▶ **Extracted data**:

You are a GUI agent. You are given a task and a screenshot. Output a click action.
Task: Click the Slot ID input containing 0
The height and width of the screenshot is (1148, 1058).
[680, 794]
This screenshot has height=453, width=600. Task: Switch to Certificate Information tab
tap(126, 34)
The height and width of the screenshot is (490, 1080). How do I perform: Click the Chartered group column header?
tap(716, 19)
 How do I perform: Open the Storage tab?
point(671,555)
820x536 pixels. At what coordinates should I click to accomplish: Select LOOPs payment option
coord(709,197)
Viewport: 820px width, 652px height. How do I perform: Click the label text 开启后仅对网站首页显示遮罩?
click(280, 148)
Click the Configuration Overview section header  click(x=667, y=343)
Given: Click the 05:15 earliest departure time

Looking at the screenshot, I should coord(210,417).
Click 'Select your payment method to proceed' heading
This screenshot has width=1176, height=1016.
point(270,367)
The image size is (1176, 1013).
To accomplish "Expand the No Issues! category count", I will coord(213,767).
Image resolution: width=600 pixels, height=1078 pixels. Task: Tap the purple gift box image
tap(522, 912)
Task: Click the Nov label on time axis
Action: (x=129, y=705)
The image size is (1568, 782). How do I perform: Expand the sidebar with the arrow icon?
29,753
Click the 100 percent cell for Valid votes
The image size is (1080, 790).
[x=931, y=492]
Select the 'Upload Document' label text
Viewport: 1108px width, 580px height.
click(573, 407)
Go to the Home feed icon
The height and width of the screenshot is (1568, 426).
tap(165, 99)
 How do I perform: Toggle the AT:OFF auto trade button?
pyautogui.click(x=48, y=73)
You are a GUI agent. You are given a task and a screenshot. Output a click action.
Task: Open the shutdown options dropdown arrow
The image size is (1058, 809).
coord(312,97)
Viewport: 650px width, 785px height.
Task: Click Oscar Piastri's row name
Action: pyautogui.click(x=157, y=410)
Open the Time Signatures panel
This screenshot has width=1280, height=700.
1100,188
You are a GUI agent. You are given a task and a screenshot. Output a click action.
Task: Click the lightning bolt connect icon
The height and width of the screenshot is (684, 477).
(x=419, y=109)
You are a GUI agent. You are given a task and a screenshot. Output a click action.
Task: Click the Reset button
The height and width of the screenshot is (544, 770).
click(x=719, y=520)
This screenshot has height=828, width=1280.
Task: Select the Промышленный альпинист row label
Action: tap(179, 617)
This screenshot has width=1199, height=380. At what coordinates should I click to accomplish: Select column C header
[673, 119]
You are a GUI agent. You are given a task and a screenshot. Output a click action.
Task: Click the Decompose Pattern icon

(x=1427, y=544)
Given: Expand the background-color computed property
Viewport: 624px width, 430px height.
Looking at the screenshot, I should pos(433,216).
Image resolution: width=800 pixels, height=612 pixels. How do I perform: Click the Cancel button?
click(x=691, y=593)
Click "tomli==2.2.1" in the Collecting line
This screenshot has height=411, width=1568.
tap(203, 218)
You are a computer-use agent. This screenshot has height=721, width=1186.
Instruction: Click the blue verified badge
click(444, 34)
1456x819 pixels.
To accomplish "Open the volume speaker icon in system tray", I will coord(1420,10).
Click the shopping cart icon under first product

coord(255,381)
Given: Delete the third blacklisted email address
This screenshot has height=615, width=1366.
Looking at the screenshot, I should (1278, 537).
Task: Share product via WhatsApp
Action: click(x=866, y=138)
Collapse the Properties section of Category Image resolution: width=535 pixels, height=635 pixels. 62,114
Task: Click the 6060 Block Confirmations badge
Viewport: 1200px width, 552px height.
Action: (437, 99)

▶ **Goal of the exercise**: Go through the listing above and return each line where the word "section" occurs.

▶ **Answer to the problem**:
Click the Configuration Overview section header  click(x=667, y=343)
Collapse the Properties section of Category Image resolution: width=535 pixels, height=635 pixels. 62,114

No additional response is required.